**Given exercise**
Copy out the lines starting with the one containing "Click the top-left green polygon vertex" and going on through the one containing "pyautogui.click(x=116, y=153)", and leave the pictures out of your answer.

**Data excerpts**
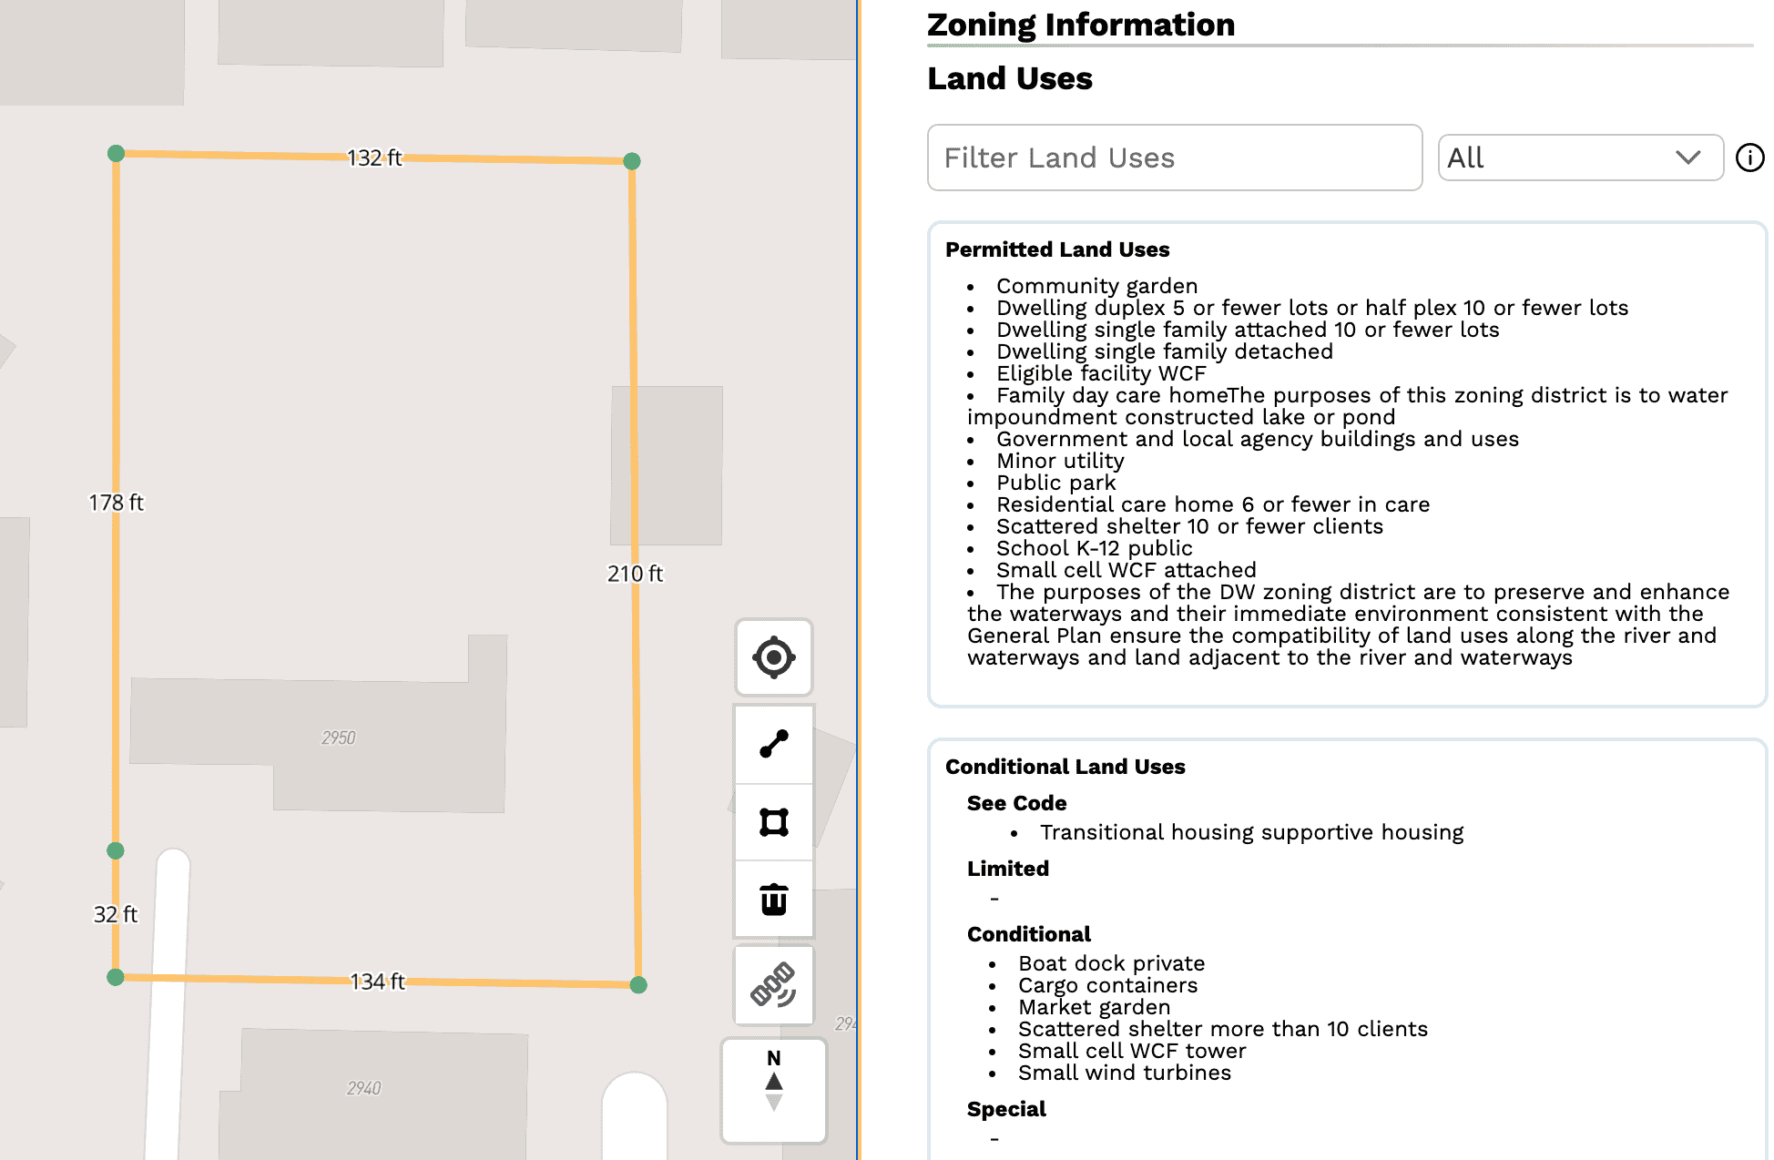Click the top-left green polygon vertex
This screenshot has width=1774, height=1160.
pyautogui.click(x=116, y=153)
--
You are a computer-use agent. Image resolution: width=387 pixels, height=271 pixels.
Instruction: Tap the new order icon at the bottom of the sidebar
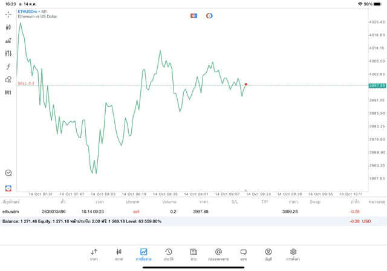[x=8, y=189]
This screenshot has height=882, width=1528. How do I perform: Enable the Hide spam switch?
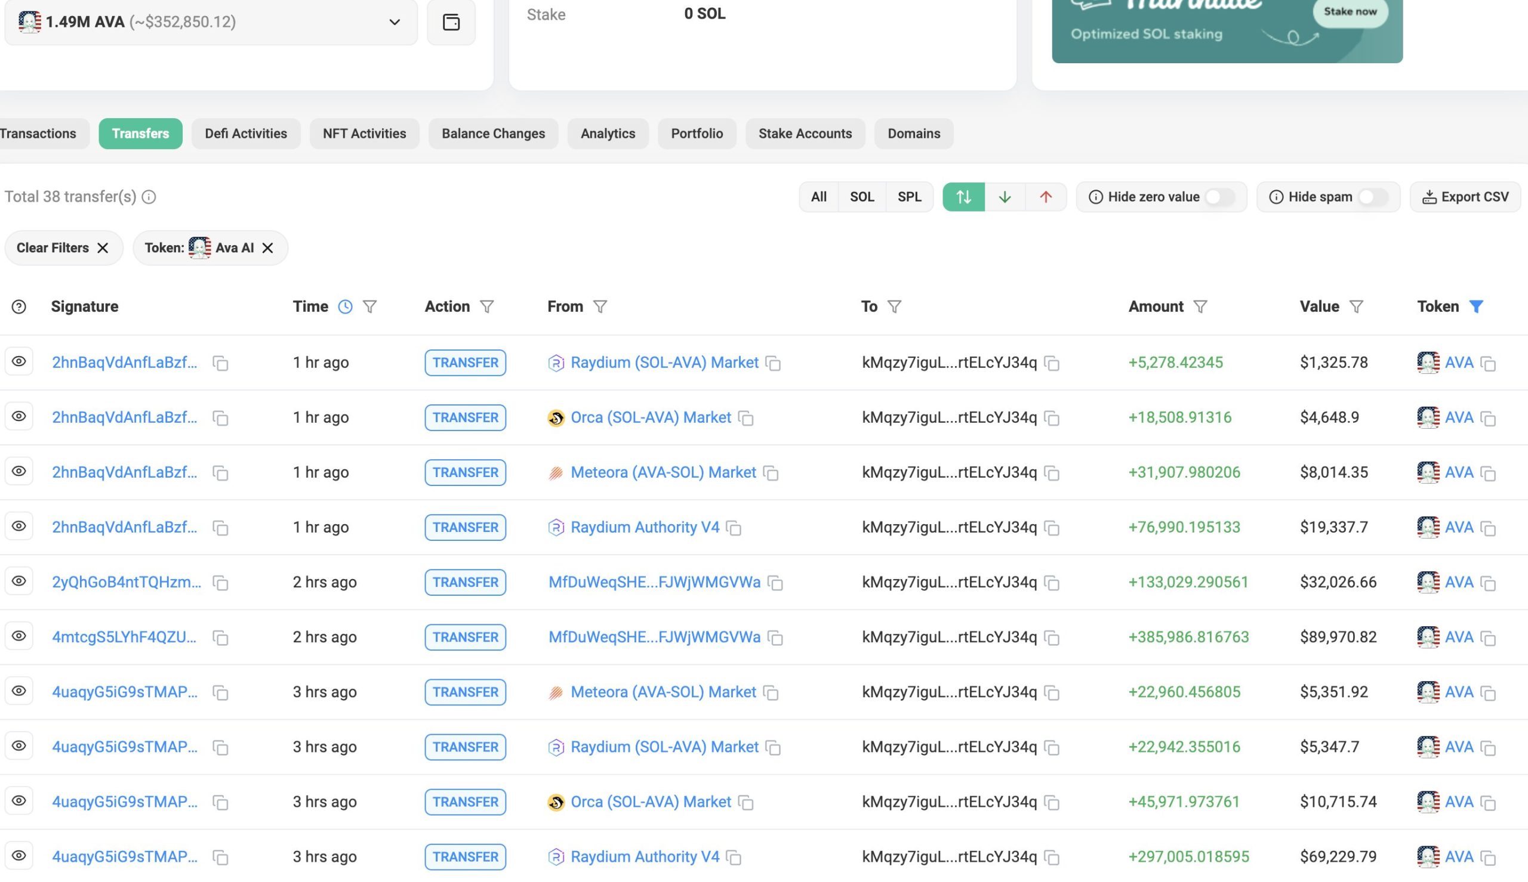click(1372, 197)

**Final answer**
Click the top-left green polygon vertex
This screenshot has width=1774, height=1160.
pyautogui.click(x=116, y=153)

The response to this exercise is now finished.